▶ _Texto extraído_:
────────────────────────────────────────
Luis Rubio
Las sociedades crecen, se desarrollan y se enriquecen en la medida en que agregan valor a su producción. Con excepción de países que poseen recursos excepcionalmente cotizados en los mercados –como podrían ser algunos minerales o el petróleo-, el bienestar del resto de la humanidad depende de su capacidad para transformar las materias primas y del valor que añade a los servicios que produce. Mientras más valor se agregue, mayor será el papel jugado por la población en la producción de riqueza y mayores también los beneficios. Todo este circuito depende de la educación: mientras mayor sea el nivel educativo de una persona o de una población y mayor la calidad de esa educación, mayor será también el potencial de agregar valor. Nuestra educación es pobre en ambos rubros. El resultado no es producto de la casualidad.
Vista a la luz de sus resultados, la educación en el país ha sido concebida como un bien superfluo o, en el mejor de los casos, de poca relevancia. Aunque sin duda existen instituciones educativas de alta calidad en todos los niveles, la mayor parte de la población no tiene acceso a ellas. Mientras más se aleja uno de las principales ciudades del país, la calidad de la educación se deteriora; en algunos casos, la situación es patética. Las causas de esto son múltiples, pero la principal de ellas es sin duda de concepción y de estrategia, no de recursos. Los recursos que existen, pocos o muchos, se emplean mal.
────────────────────────────────────────
▶ _Listado mostrado_:

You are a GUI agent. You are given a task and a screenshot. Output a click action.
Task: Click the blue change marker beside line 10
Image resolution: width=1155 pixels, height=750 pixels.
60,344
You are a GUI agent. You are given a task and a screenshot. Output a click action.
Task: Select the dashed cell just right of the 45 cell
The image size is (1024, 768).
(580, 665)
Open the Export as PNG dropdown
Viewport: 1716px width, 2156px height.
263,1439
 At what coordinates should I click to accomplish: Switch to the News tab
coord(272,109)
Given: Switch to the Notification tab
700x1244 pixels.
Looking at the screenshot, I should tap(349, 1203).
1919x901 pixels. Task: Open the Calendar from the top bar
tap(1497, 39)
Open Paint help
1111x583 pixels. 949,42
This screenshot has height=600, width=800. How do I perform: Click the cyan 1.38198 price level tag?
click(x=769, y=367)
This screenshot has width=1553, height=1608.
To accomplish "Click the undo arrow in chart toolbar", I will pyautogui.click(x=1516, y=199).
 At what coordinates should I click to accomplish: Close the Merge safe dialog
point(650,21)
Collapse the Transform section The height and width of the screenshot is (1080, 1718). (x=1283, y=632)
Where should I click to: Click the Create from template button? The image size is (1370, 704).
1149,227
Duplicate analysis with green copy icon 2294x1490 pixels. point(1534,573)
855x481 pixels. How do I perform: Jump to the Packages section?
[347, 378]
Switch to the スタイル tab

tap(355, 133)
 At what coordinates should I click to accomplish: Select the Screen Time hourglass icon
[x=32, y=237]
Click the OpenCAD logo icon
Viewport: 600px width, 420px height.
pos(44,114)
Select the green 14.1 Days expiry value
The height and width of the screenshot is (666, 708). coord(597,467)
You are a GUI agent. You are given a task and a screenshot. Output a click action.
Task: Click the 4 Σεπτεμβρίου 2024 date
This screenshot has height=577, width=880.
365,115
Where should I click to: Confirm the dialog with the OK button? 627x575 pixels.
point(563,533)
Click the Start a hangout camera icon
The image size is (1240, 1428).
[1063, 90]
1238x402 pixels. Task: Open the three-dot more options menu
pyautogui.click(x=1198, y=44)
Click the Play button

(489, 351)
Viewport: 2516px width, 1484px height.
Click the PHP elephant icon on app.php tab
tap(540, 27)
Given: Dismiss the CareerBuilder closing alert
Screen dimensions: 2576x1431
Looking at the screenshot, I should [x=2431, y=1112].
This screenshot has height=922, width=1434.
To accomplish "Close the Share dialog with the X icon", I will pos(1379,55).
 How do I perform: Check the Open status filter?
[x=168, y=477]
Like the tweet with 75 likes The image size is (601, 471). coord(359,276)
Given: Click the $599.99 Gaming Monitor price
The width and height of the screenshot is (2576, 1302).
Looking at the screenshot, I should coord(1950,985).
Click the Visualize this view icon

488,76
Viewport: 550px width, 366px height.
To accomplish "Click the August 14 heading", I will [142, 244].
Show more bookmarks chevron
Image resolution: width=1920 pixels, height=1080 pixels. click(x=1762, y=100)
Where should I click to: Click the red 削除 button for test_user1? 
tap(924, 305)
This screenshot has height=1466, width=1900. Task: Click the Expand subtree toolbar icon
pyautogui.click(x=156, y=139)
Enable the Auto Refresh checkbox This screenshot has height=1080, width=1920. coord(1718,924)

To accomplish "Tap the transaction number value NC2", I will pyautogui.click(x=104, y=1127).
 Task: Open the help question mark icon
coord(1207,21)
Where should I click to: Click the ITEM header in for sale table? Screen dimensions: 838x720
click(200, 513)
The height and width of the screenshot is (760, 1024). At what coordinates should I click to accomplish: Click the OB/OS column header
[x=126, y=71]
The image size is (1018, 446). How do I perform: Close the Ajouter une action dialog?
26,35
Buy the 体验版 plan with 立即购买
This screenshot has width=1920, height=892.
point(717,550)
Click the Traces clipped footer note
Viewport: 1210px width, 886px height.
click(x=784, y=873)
────────────────────────────────────────
▶ _Descripción del ejercicio_: Transcribe del texto sobre la educación y el valor agregado todo lo que va desde "Vista a la luz" hasta "se emplean mal.".

▶ _Respuesta al ejercicio_:
Vista a la luz de sus resultados, la educación en el país ha sido concebida como un bien superfluo o, en el mejor de los casos, de poca relevancia. Aunque sin duda existen instituciones educativas de alta calidad en todos los niveles, la mayor parte de la población no tiene acceso a ellas. Mientras más se aleja uno de las principales ciudades del país, la calidad de la educación se deteriora; en algunos casos, la situación es patética. Las causas de esto son múltiples, pero la principal de ellas es sin duda de concepción y de estrategia, no de recursos. Los recursos que existen, pocos o muchos, se emplean mal.